The Decorator design pattern was chosen as the most appropriate solution for the problem
of pluggable learning algorithms to neural networks, because it was concluded to best compromise
between simplicity and efficiency. In this application domain, only one extension is used at the
same time, for other applications another alternative might be better. For example, the Extension
Objects design pattern could be successfully applied in a design of a computer game, where
characters gain many new abilities when they find some artefacts and lose them when the artefacts
are lost. On the other hand, the External Map is irreplaceable when the extension concerns objects
from a given, closed for changes library, when absolutely no assumptions can be made about them
while the library is developed. Figure 8 shows the final class structure derived from the evaluation.
6 Implementation of the error-backpropagation algorithm
This section describes the implementation of the classic error-backpropagation learning
algorithm. The error-backpropagation algorithm (with momentum ) is implemented in the
BackpropAlgorithm class. This class has a method named attachNetwork(), which has to be
invoked with the network that has to be trained. Inside this method, the Decorator design pattern is
being applied, i.e. the objects of layers from the network are being replaced by their decorated
versions. Then the initNetwork() method should be called to set the weights and biases to
random values. After this the training can be performed using the train() method. When the
training is finished, the added algorithm can be removed from the network with
detachNetwork() method call.
The decorated layer class has some additional methods that the learning algorithm calls.

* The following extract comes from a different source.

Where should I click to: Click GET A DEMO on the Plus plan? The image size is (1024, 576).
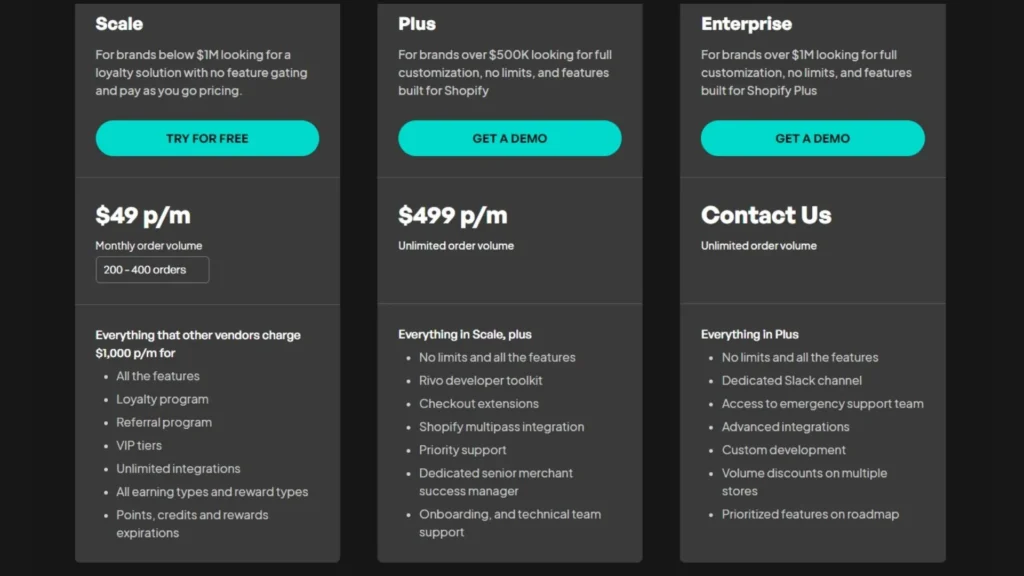pyautogui.click(x=510, y=138)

Unfortunately, the layers are accessible via the NeuralNetwork class only by their basic interface
(Layer class), while what is needed is the extended interface (LearningLayer class). Thus, for the
purpose of code clarity and to avoid explicit down-casting, the exact pointers to the extended layer
objects are remembered in the algorithm class. This is clearly a repetition, so it breaks the “Do not
Page 14 of 23
Czardybon, Nolle
repeat yourself” rule, but it was concluded that the better clarity justifies this.
7 NeuralLab facade
The guidelines of good object-oriented design imply that an application programmer has
to manage several classes. This is a flexible solution, but not necessary the easiest one for the
programmer in some situations. It is expected that most of the programmers will at the beginning
want to make some experiments with the library to check its capabilities or to quickly check if the
neural networks are able to solve their problems. For this purpose, a simplified easy-to-use all-inone NeuralLab wrapper class was introduced. It is intended for the situation when one wants to
experiment with a neural network with the error-backpropagation algorithm using two data sets: a
training set and a testing set. There are also methods for direct error and correlation retrieval.
8 Discussion
Other object-oriented libraries for neutral networks are available. In this section they are
compared with the NTUNE library with a special emphasis put on the design of general structure
and the separation of learning algorithms.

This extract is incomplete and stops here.